This document summarizes a CNIT final presentation about annotating the genome of the RiverMonster bacteriophage. It includes an introduction to bioinformatics and the goals of the CNIT course. It describes the bacteriophage and annotation tools used, including DNA Master, Phamerator, Glimmer, and GeneMark. It outlines the process of organizing the genome annotation between group members and analyzing each gene. It concludes with the accomplishments of completing the genome annotation and discusses the significance and potential future work.

1. CNIT Final Presentation
Chris Thompson
April 18th, 2013
CNIT 227

2. Table of Contents
Introduction
Materials
Methods
Results and Conclusion

3. INTRODUCTION

4. Bioinformatics
Bioinformatics – an interdisciplinary field that develops
and improves upon methods for storing, retrieving,
organizing, and analyzing biological data.
Bioinformatics is important because without the
technologies produced and developed through it, many
of the experiments and assays we do today would not
be possible.

5. CNIT
CNIT is the bioinformatics course at Purdue, focused on
annotating the genome of mycobacteriophages.
Overall goal is to annotate the genome of the
RiverMonster phage, so other researchers can use it in
the future.

6. Bacteriophages
• A virus that infects and replicates in bacteria
• One of the most common and populous
organism in existence
• Many have a mosaic genome
• Unlimited potential usage
• Mycobacteriophages infect M.smegmatis

7. Clusters
• System to organize bacteriophages
• Phages sorted by factors such as genome
length, presence of certain genes,
organization of genome, GC content, and
plaque size and characteristics
• A, B, C, D, E, F, G, H, I, J, K, L, M, N, O, P, Q, R, S,
Singleton, and T

8. RiverMonster
• Discovered in 2010 in West Lafayette
• Mycobacteriophage
• Cluster E
• 144 genes in total
• Many protein products are unknown
• Overall geographical presence is unknown
Through CNIT and bioinformatics we are trying to
answer some of the unknowns about RiverMonster

9. MATERIALS

10. Bioinformatics Tools
• DNA Master
• Phamerator
• Glimmer
• GeneMark
• NCBI and BLAST
• EverNote

11. DNA Master
• Designed and written by Dr.
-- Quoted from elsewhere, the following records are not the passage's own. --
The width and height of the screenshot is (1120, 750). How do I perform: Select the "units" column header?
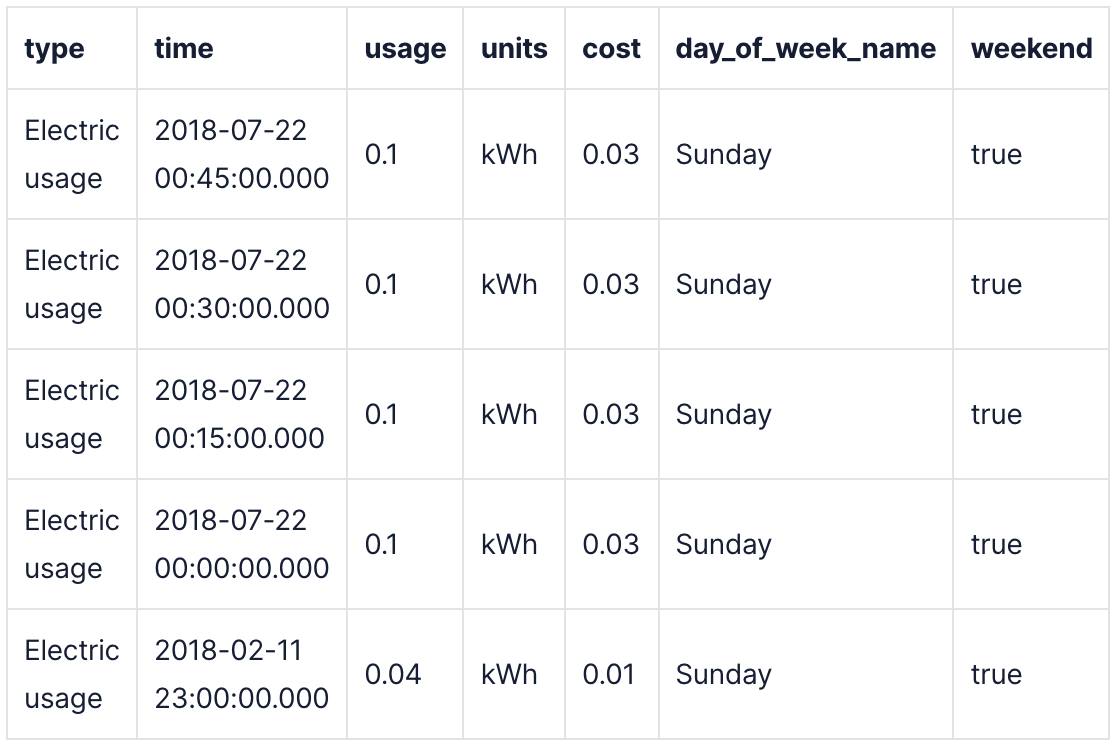[514, 49]
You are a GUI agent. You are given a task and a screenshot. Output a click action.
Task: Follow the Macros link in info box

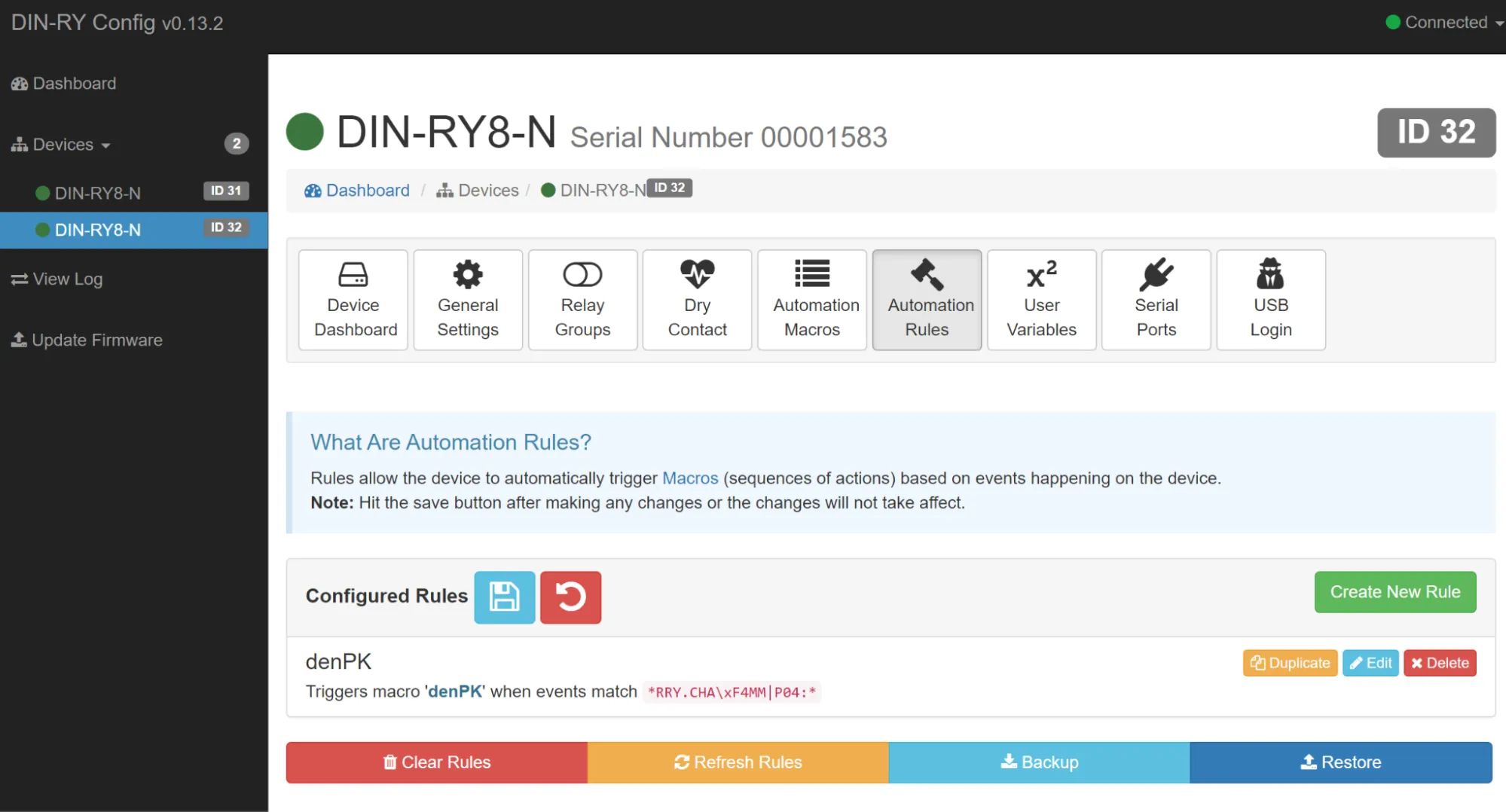pyautogui.click(x=689, y=478)
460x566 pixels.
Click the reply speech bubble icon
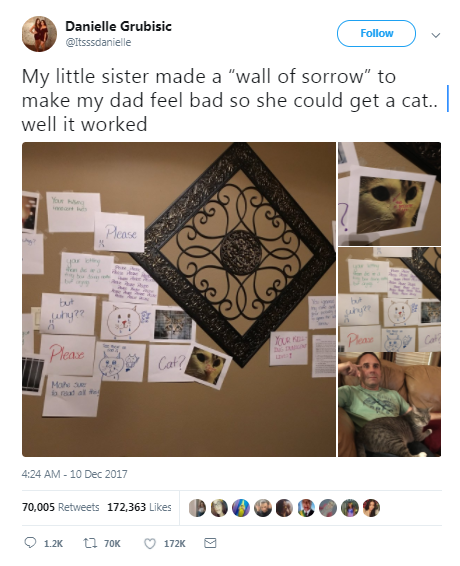pos(30,543)
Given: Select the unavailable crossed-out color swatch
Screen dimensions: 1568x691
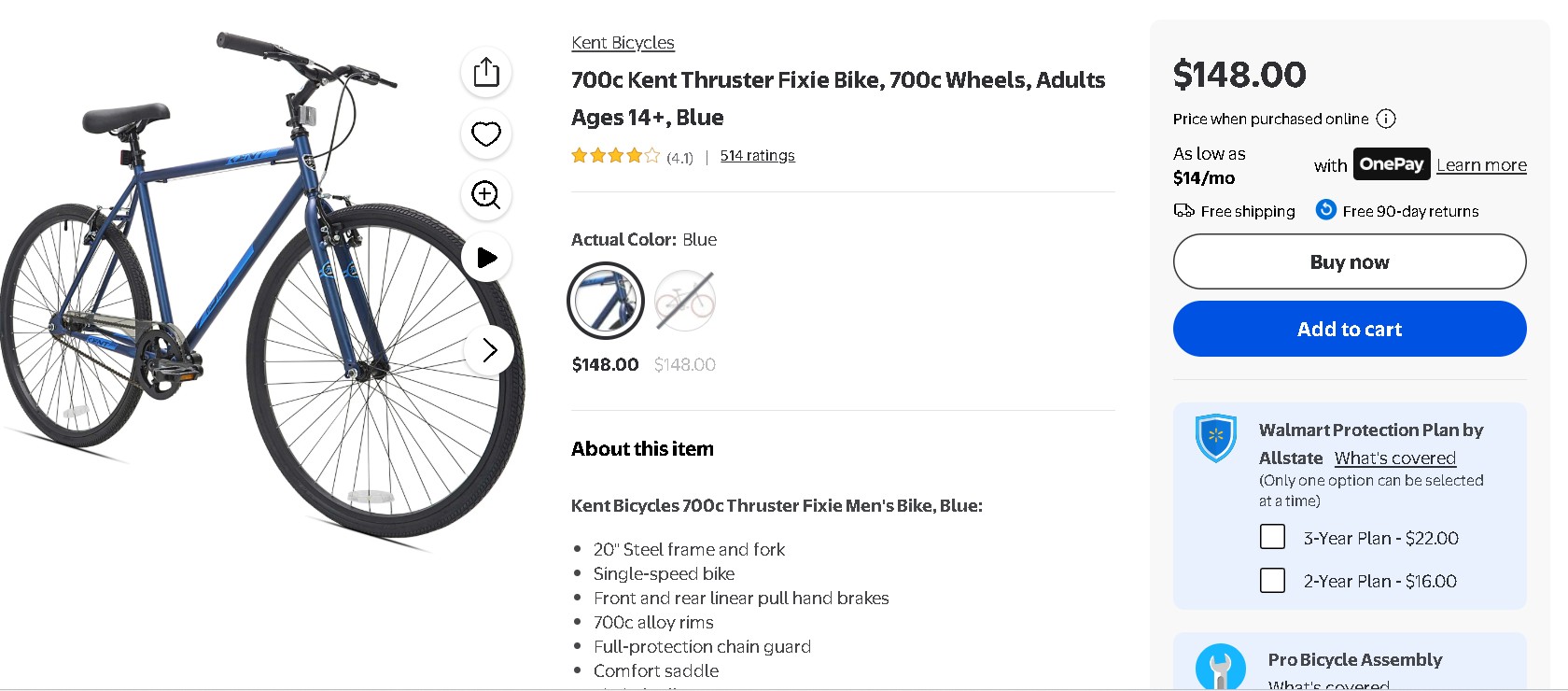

Jeffrey Lawrence
• Annotation program
• Can auto-annotate entire genomes
• Uses information from Glimmer and GeneMark
• Can locally BLAST genes

12. Phamerator
• Developed in 2011
• Linux-based bioinformatic program
• Used for comparative phage genomics
• Can visualize entire phage genomes
• Separates phages into “phams”

13. Glimmer
• Stands for Gene Locator and Interpolated Markov
ModelER
• Used for finding genes in microbial DNA
• Uses models and algorithms to distinguish between
coding and non-coding DNA

14. GeneMark
• A family of gene prediction programs developed at
the Georgia Institute of Technology
• Determines the protein-coding potential of a DNA
sequence
• Uses many of the same algorithms and models as
GIimmer

15. NCBI and BLAST
• National Center for Biotechnology Information
• Basic Local Alignment Search Tool
• Program that compares DNA sequences with a large
database of known sequences
• Used to find similar gene sequences

16. EverNote
• Started in 2008
• Designed for note-taking and archiving
• Used as an online lab notebook for CNIT

17. METHODS

18. Organization
• Genome split into two sections
• Genes 0 to 65 by Jon and Bill
• Genes 66 to 144 by Chris and Nyema
• Split again into four sections
• 0 to 23 by Jon
• 24 to 65 by Bill
• 100 to 123 by Chris
• 124 to 144 by Nyema

19. Process
• Document the auto-annotated gene call
• Ran the Shine-Delgarno Test
• BLASTed gene and compared scores
• Compared homologous genes in Phamerator
• Made final call

20. First Section
• Genes 66 to 144
• Split up evens and odds
• I had even numbered genes
• No outstandingly tricky gene calls
• Gene 88 seems to be a family of Kinases, many of
them hypothetical
• Gene 92 is a family of RNA ligases
• Gene 94 is Transcription factor WhiB

21. Second Section
• Genes 101 to 123
• Every gene
• Gene 101 is a protease family
• Gene 112 contains genes for polymerases
• Genes 116 and 117 were reverse genes
• 117 had many inconsistencies and was difficult to call

22. RESULTS AND
CONCLUSION

23. Accomplishments
• Personally called 39 genes
• Called 144 genes as a class
• Analyzed protein products
• Completed a final draft of the RiverMonster genome

24. Significance
• Genome can be used by future scientists
• Proves validity of undergraduate research
• Learned about bioinformatics, bacteriophages,
genomes, annotation, and biotechnology

25. Future Work
• Check and finalize all gene calls
• Compilation of DNA Master file
• Send to HHMI and SEA Phages to be put in
Phamerator

26. The End